Of all the many personalities on this club, none is quite as charismatic as that of their new first baseman Marcus Johnson. The junior moved to the area from Niagara Falls this summer and he is relishing the chance to play the game he loves year round now. Although he was a catcher for his previous team, Johnson is just excited to begin the season while the rest of the country waits months to thaw out from winter first.

First baseman Marcus Johnson joined the team this year after moving to Florida from New York.

“If I was in New York right now, I’d be in a gym somewhere,” Johnson joked. “I feel like a kid in a candy store. It started for me during football season, but once I put that Cougar on my chest I just give my all for my team. Whatever I can do to help them get to the level that they want to be, I’m going to do it. I feel like I can be a contribution to this team that’s going to help them get there.”

It is no small task that the Cougars face on the road ahead. They now find themselves playing in the toughest district in the state, a district that includes four-time defending state champion Archbishop McCarthy and perennial powerhouse American Heritage. They expect to have their ups and down during the season, even while eagerly striving to improve on their 10 total wins over the last three seasons.

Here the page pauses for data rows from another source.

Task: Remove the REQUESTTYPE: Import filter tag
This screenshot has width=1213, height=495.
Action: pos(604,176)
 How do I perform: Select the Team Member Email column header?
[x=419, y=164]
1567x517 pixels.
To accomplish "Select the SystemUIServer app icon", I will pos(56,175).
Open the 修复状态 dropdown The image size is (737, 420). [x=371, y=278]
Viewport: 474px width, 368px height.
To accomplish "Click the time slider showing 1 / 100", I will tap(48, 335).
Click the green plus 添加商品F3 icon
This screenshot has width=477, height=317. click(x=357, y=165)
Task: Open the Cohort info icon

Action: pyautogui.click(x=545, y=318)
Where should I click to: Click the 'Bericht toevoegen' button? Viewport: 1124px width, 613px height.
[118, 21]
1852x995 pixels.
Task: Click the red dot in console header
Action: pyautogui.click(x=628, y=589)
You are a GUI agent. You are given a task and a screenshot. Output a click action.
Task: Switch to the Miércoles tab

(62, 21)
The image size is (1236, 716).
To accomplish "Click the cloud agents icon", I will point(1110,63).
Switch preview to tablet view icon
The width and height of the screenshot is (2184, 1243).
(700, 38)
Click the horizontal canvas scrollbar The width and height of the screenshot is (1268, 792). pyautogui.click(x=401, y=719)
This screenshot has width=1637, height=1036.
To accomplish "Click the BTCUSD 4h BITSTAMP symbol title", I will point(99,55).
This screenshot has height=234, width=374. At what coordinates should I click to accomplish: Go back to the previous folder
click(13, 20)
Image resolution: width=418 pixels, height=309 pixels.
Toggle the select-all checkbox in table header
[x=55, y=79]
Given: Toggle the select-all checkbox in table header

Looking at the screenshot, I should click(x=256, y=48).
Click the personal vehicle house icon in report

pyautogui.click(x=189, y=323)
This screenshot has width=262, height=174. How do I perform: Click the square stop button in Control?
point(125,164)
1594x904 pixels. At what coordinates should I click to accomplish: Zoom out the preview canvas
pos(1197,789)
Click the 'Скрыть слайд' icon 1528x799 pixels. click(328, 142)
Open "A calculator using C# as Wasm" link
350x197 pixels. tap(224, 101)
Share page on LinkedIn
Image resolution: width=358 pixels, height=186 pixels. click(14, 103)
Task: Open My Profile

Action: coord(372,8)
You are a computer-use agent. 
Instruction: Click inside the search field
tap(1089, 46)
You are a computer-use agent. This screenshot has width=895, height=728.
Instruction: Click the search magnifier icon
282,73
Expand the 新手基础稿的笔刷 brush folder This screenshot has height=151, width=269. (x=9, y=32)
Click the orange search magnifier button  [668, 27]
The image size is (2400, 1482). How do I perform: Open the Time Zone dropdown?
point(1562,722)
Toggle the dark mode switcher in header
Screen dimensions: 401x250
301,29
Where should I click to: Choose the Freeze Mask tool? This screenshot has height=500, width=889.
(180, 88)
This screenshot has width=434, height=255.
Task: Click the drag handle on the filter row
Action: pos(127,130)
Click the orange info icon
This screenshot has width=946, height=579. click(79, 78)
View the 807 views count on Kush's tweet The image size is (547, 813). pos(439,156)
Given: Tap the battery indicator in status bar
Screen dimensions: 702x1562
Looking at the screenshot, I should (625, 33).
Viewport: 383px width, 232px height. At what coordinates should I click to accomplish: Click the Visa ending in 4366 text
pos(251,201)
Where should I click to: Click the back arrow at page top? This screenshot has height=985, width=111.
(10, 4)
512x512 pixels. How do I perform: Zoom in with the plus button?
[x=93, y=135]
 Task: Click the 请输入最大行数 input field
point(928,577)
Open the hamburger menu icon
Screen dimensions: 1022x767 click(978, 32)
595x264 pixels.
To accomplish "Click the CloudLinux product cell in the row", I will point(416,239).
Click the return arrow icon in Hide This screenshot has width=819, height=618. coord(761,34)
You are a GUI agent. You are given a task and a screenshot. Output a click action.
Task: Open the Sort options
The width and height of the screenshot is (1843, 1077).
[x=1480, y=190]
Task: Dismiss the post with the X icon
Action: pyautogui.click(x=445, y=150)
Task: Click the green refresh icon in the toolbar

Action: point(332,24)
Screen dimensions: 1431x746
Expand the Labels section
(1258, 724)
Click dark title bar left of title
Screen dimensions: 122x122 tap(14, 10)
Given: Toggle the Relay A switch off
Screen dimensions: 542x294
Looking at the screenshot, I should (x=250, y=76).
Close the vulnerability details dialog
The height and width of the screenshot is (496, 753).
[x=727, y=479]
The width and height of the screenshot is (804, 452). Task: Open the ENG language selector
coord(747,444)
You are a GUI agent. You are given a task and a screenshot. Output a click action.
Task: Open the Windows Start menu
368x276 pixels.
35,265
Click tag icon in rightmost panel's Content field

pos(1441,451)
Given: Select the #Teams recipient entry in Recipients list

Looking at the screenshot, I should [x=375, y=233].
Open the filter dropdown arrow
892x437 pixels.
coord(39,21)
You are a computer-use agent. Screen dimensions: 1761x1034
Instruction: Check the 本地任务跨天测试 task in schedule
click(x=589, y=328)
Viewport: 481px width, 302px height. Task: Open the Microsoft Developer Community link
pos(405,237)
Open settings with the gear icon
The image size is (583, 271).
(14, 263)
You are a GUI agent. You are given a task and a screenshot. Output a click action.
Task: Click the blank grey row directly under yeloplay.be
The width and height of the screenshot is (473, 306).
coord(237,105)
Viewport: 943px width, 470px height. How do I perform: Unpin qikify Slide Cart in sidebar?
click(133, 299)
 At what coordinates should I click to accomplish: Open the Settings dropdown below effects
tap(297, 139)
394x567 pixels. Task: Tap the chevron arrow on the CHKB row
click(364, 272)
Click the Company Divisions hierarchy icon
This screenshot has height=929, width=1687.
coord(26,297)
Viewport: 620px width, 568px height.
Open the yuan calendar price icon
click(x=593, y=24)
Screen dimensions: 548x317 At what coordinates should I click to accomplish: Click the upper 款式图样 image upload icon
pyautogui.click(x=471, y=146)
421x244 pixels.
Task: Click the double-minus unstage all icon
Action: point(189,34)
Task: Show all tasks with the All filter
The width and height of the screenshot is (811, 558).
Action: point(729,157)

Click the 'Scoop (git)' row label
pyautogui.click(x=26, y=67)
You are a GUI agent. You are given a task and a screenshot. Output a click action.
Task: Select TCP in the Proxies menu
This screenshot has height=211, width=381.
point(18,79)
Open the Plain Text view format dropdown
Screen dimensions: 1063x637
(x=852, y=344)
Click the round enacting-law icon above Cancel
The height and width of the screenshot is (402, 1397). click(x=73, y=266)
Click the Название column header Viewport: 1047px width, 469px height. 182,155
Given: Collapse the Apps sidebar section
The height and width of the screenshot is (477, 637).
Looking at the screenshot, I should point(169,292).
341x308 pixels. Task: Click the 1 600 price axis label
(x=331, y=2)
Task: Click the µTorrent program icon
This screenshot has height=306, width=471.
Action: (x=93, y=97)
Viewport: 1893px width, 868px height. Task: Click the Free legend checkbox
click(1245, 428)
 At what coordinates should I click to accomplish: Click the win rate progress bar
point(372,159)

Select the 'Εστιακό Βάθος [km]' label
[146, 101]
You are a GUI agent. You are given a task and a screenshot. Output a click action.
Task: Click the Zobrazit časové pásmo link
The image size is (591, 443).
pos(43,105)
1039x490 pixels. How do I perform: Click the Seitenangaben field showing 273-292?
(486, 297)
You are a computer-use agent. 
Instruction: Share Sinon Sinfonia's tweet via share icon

Together the Cougars have begun to build an identity, and Perez is hopeful their unity will get them through the bumps in the road. The goal is to be competitive and gain experience, while building the groundwork for seasons to come. Eventually the team expects to see a different story told through the development of their younger players. In the meantime, their friendship will get them through the growing pains they will likely face in their difficult district.

“It’s a great learning experience for these kids, because that’s who we want to be,” explained Perez. “The only way to be like them is to play them. That’s our barometer, so if we can learn from them that is what our program needs to do. We’re not going to get any better playing at the bottom, and we have nothing to lose in playing them.”

Coach Perez has a saying he learned from his father, which is that baseballs are round but they come in square boxes. This analogy fits the unorthodox nature of their ballclub, and they have embraced the fact that the strength of their chemistry comes in how so many different personalities have bonded together to create the team environment. Now the goal is to focus that chemistry and learn how to play together based on that established trust.

Leaders like Baez help to make that a reality. The senior sets the tone for hard work, often staying after to work with players who want the extra reps.

“I try to show them what to do and the best way in hitting the ball,” Baez said. “I’m always practicing; even when I go home I am practicing. I like helping this team, and one of my goals is to not strike out, so I am working on that too.”

Another key cog in the machine has been the addition of Carl McKinney to the coaching staff. The former Cougar starter who graduated after last season has returned to his alma mater to become an excellent teacher and motivator. Perez admits that McKinney deserves much of the credit for anything that the team accomplishes.

How much success the Cougars can achieve this year remains to be seen. Perez is selling his team on the motivation that nobody believes in them, that no one expects them to contend in their district anytime soon. Meanwhile he prefers that they remain an anonymous snake in the grass that can be dangerous because it is never seen before it attacks.

“I don’t want anybody to know about us,” Perez said. “We may not challenge for districts, but we’re going to scare people as the year goes on. When we pull up and 25 kids pile off the bus before a game, people will know that the times are changing.”